*WHAT TO WORK ON:*
Reproduce each of the rows below word for word, leaving out the pictures.

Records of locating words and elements

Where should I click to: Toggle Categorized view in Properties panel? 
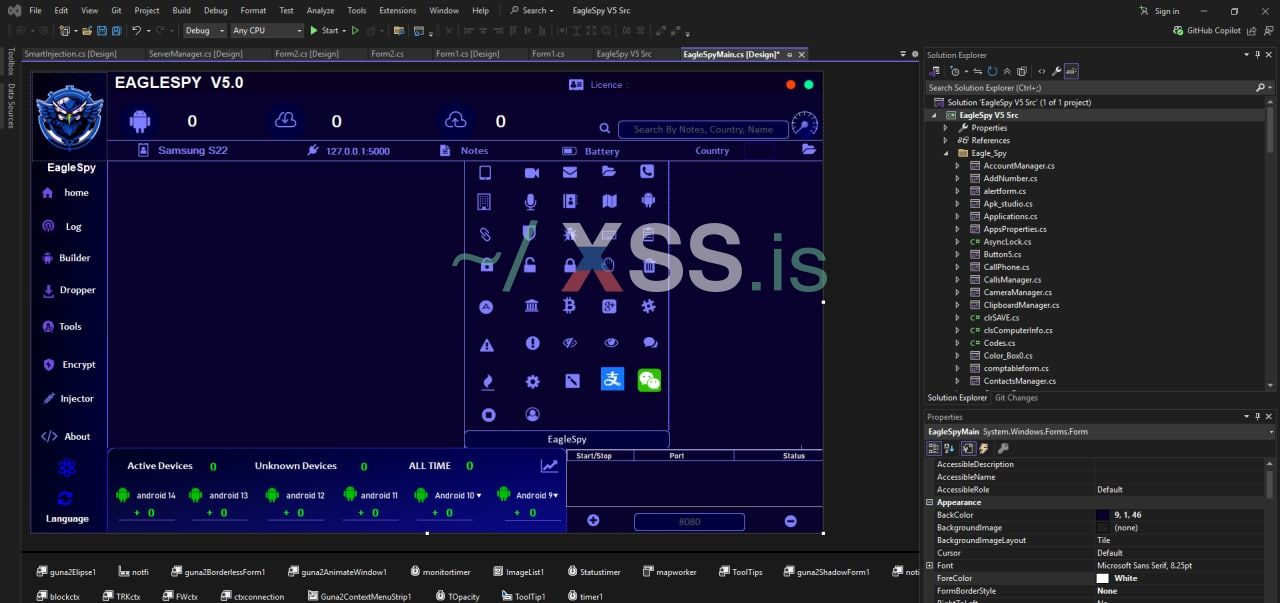[x=934, y=448]
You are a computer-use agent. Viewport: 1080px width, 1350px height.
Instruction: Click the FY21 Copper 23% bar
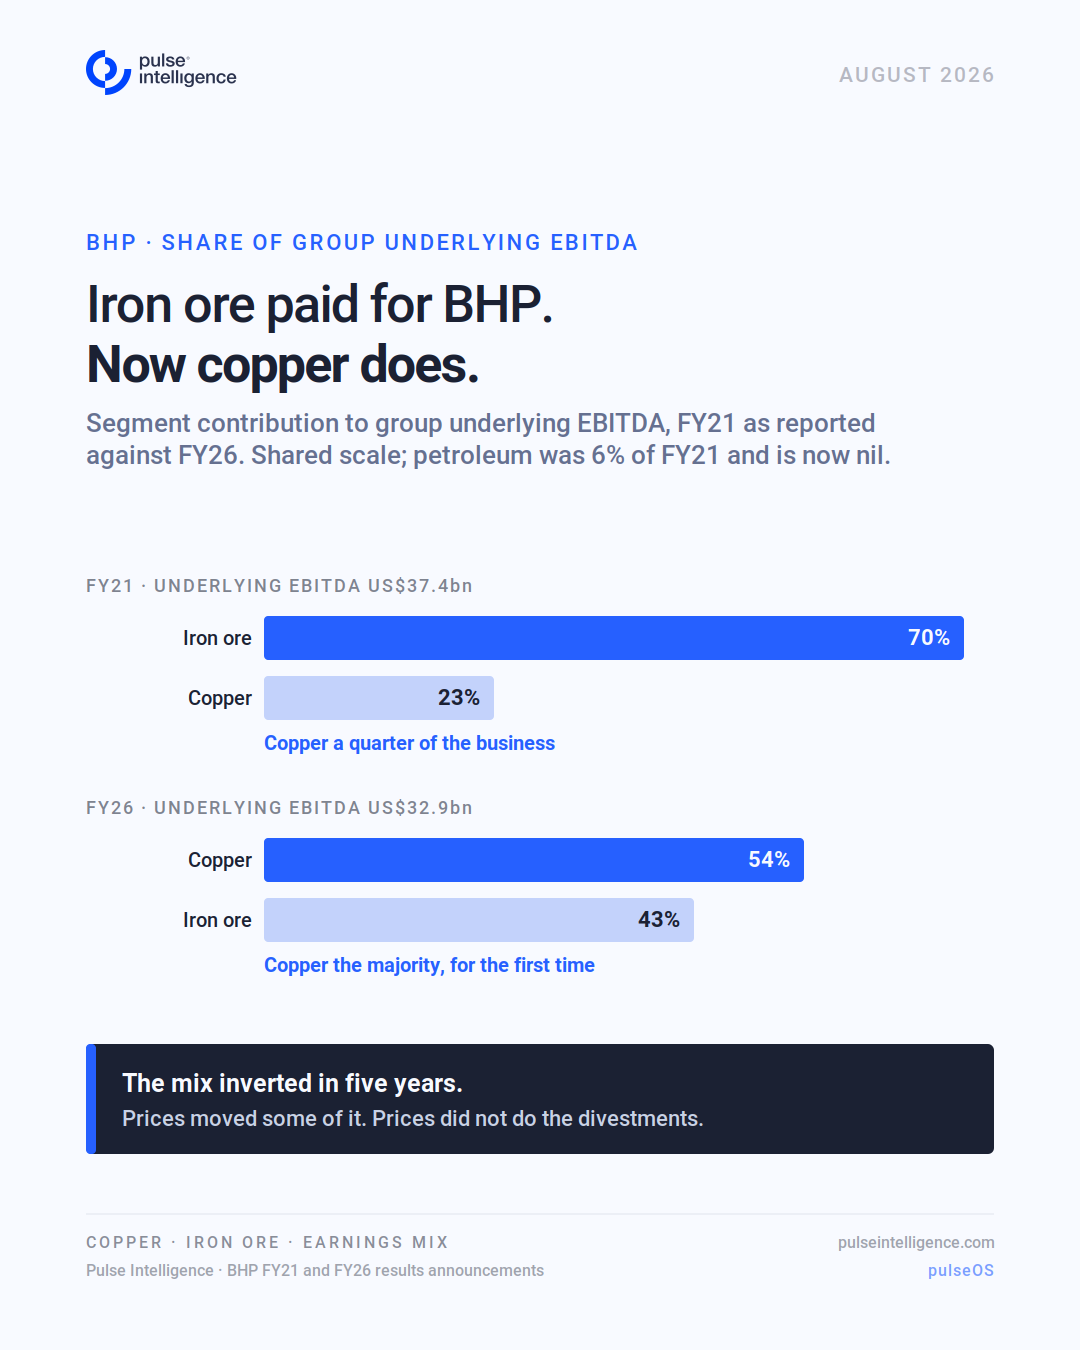(x=379, y=698)
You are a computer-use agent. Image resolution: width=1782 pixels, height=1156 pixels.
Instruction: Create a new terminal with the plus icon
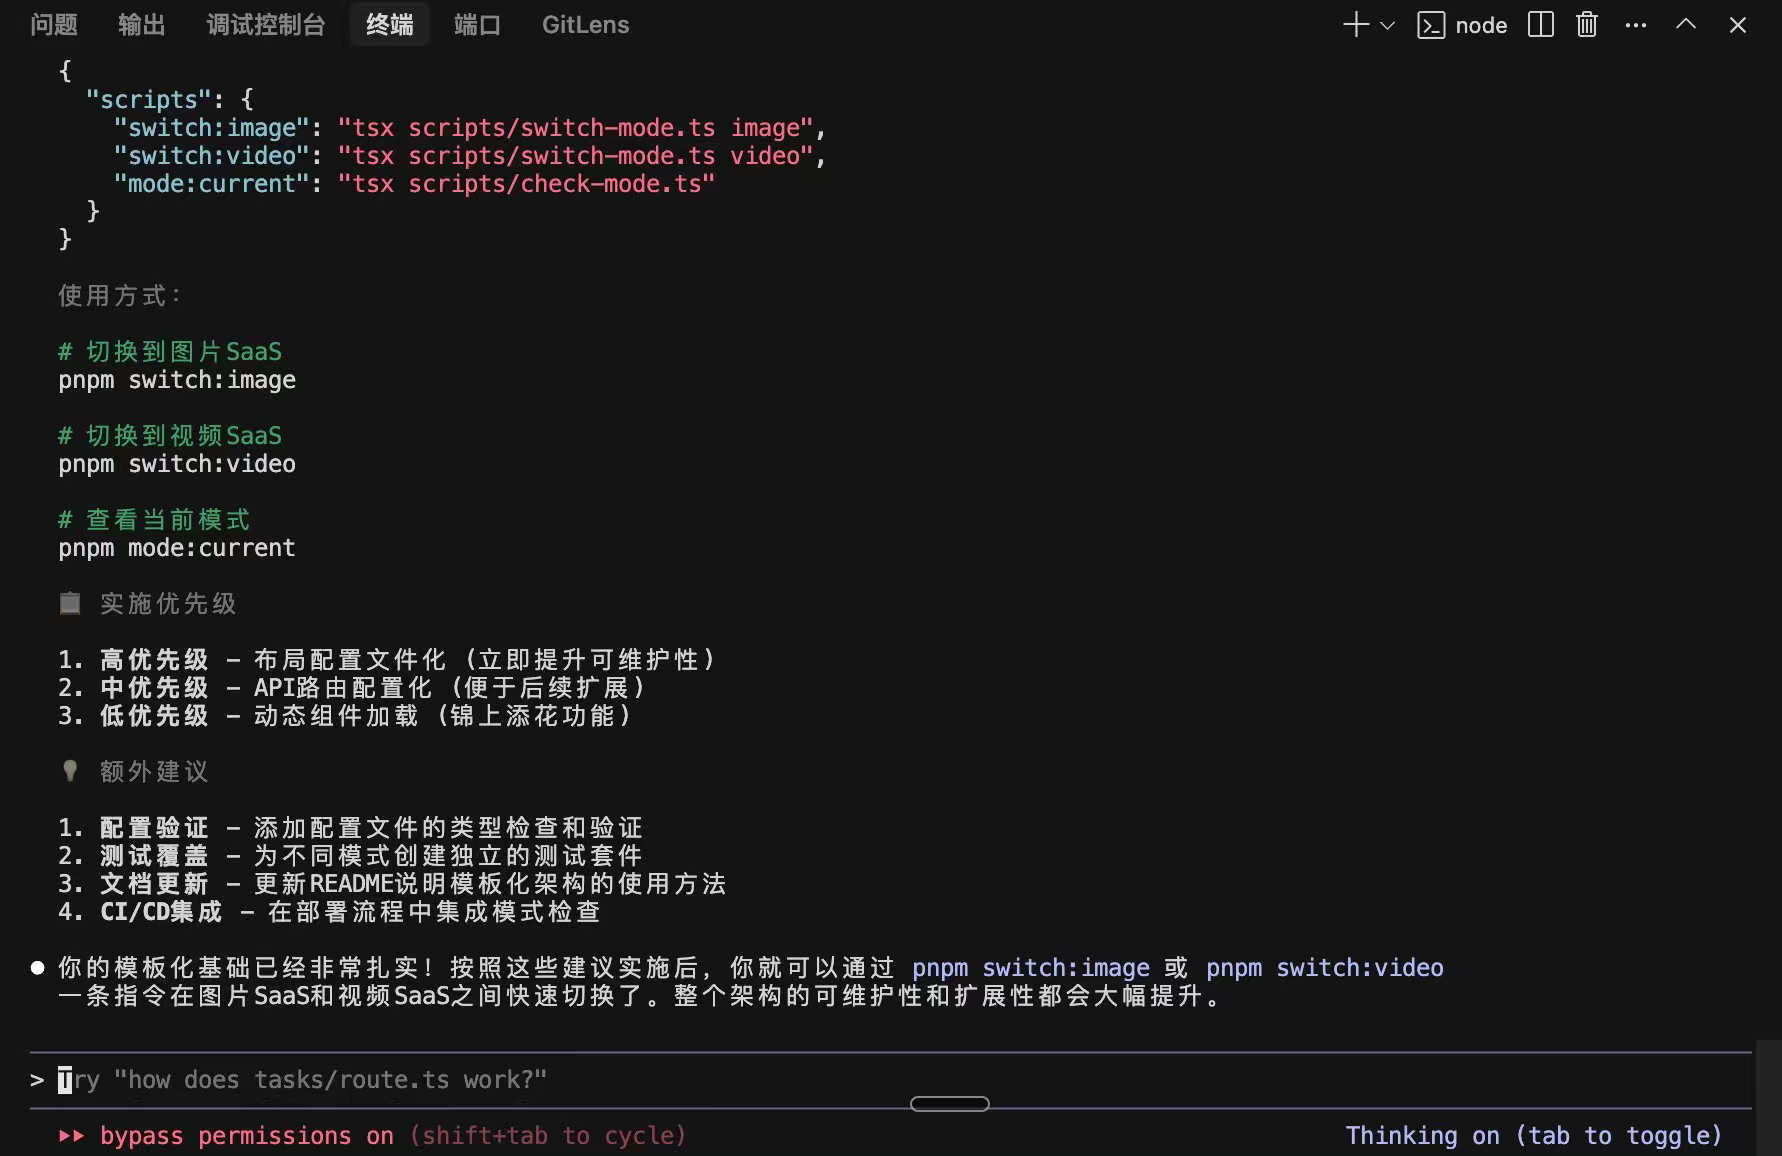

*WRITTEN REPLY:*
Where should I click to: Toggle Categorized view in Properties panel? 
[x=934, y=448]
You are a computer-use agent. Viewport: 1080px width, 1350px height.
Instruction: Click the FY21 Copper 23% bar
(x=379, y=698)
You are a computer-use agent. Image resolution: width=1782 pixels, height=1156 pixels.
Instruction: Create a new terminal with the plus icon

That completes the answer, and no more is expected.